The key impediment to pipelined processor performance is the stalling of the pipeline due to data dependency between different instructions. Data hazards are commonly resolved via two techniques: forwarding and stalling. Register operands can be forwarded from the results of earlier dependent instructions, via a register-file bypass network. It can be formally contructed via the known and useful bypass transform, formally defined as: Write-data from a previous cycle can be bypassed as read-data if the read-address is identical to the previous write-address. Beyond register-file bypassing, stalling via interlocked pipeline is crucial for additional throughput improvement.
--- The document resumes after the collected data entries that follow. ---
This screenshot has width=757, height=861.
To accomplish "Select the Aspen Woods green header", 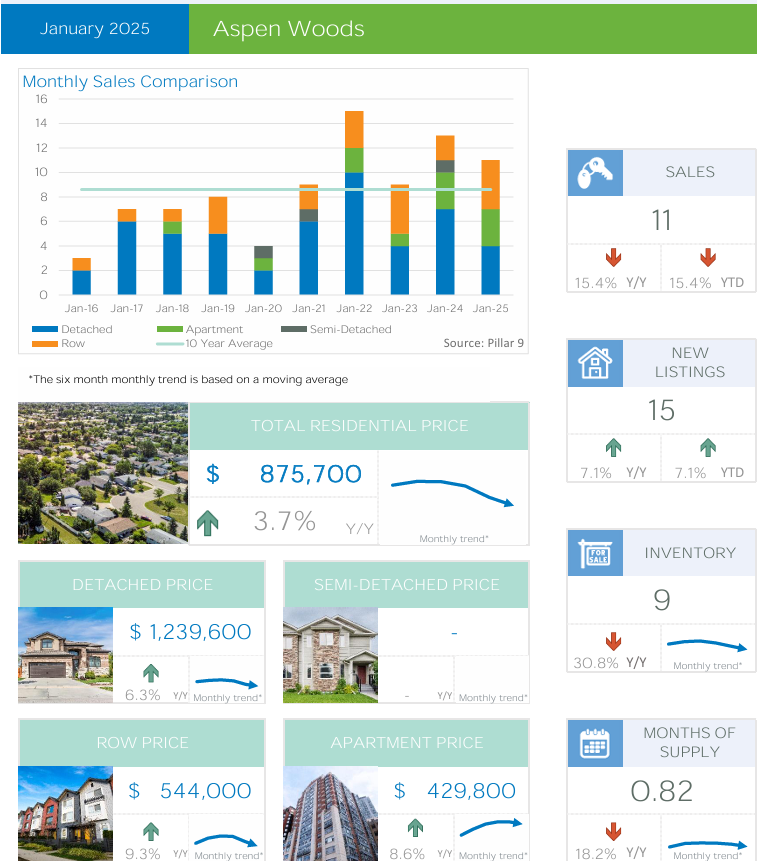I will [x=472, y=29].
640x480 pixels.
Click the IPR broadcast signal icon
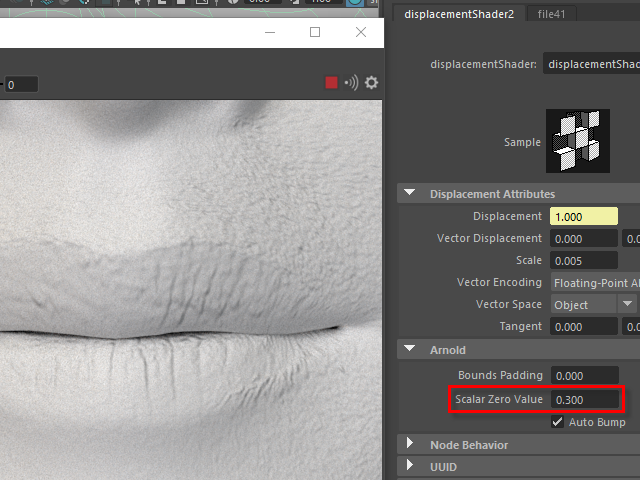pyautogui.click(x=351, y=83)
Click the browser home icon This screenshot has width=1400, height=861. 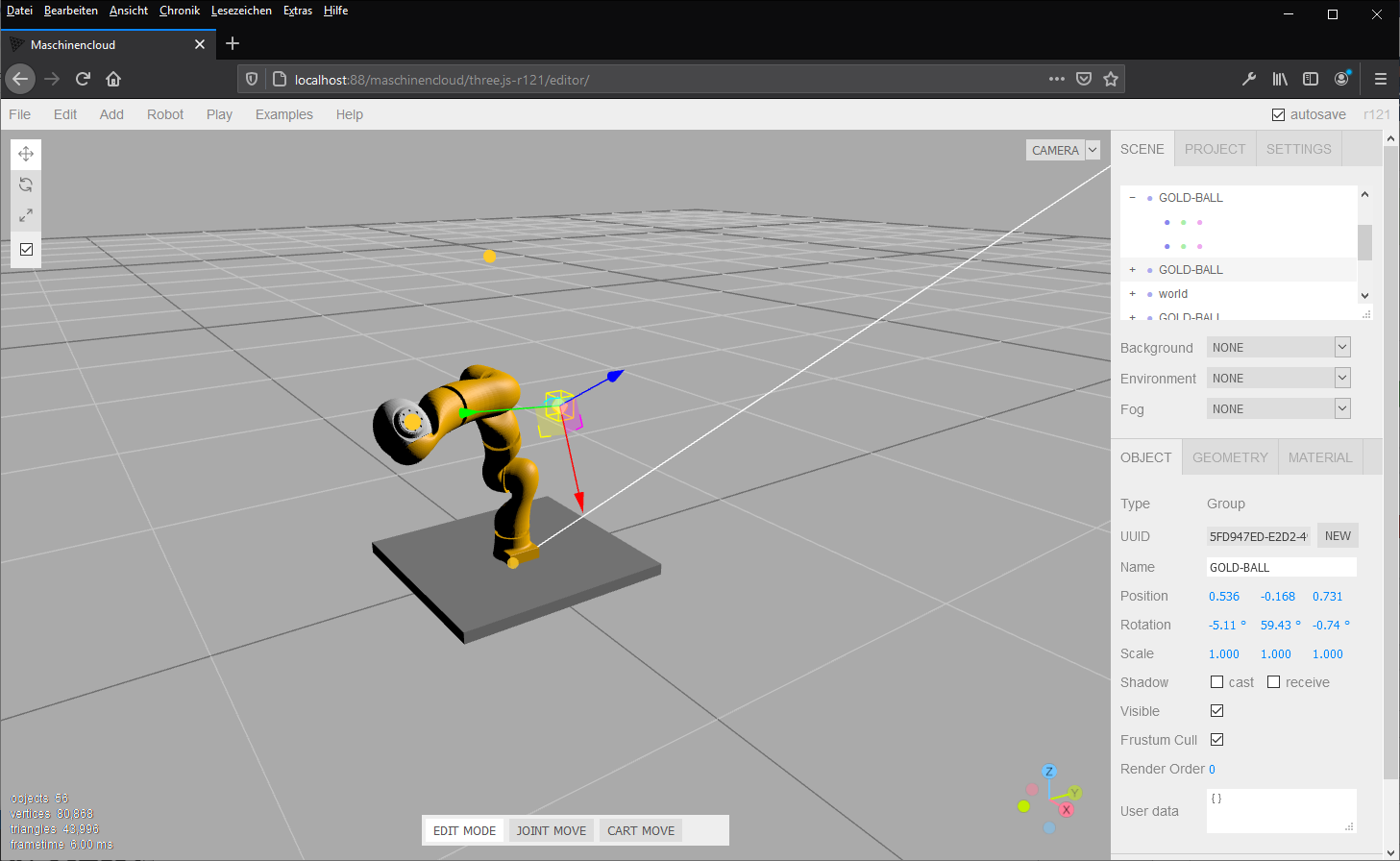[113, 79]
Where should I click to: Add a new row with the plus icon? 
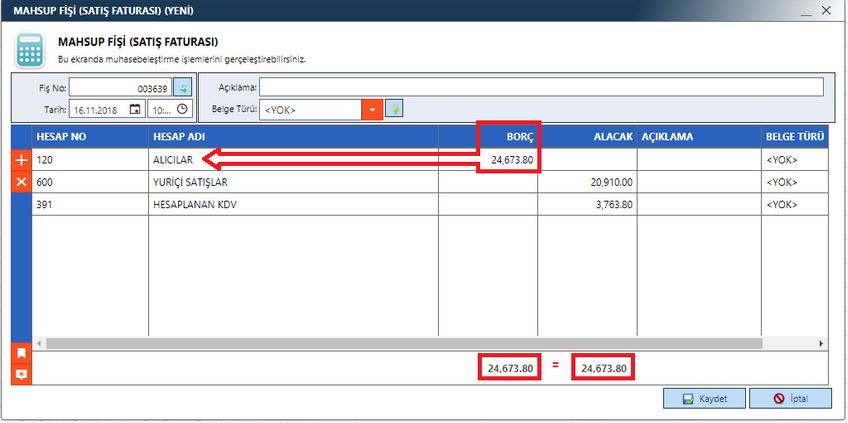(x=21, y=160)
Standard bypass and retiming transforms cannot pipeline cyclic systems, e.g. datapth in cyclic connection with register-file. We extend transform methods for handling systems with cycles (such as instruction set architecture ISA specifications) by using synchronous elastic systems and adding new correct-by-construction transformations that are valid for such systems. Synchronous Elastic Systems (aka Latency Tolerant Systems) can tolerate changes in latencies of computations and communications. In such systems it is possible to insert empty FIFOs, increase capacity of FIFOs, introduce early enabling of multiplexer nodes, and insert anti-tokens to kill irreleveant activity in the machine. We demonstrate how using these transformations in addition to standard bypass and retiming allows one to pipeline cyclic systems in a correct-by-construction fashion. Specifically our implementation of stalling relies on elastic interfaces between pipe stages, and can be constructed naturally using trusted transforms. Instead of implementing a monolithic stall controller, the elastic control generated is fully distributed alongside the pipeline datapath. Manual crafting of bypass network and stall controller can be laborous and error prone. Our formal method enables user-guided pipeline construction which is provably-correct and as compact as a manual design for our ISA testcase.
Pipelining with bypassing is a ubiquious technique applicable to SoC and ESL designs. We have illustrated our transformation techniques using simple ISA specifications because they are clear and well understandable examples. In a cycle, it fetches and executes an arithmetic (reg-reg) instruction or a memory instruction. First elastic bypass transform is applied multiple times on the register-file to construct a complete bypass network. Bypass paths are dynamically multiplexed by inter-instruction data dependency through an early evaluation elastic multiplexor. To pipeline the execution datapath via retiming, registers need to be created on some bypass paths together with anti-token insertions. The anti-tokens along each bypass path correspond to the minimum stall bubbles required for the dependency case.
BIOGRAPHY:
Timothy Kam received the B.Sc. degree (with first class honors) from the University College, University of London, London, U.K., in 1986, and the M.S. and Ph.D. degrees from the University of California, Berkeley, in 1990 and 1995, respectively, all in electrical engineering and computer sciences.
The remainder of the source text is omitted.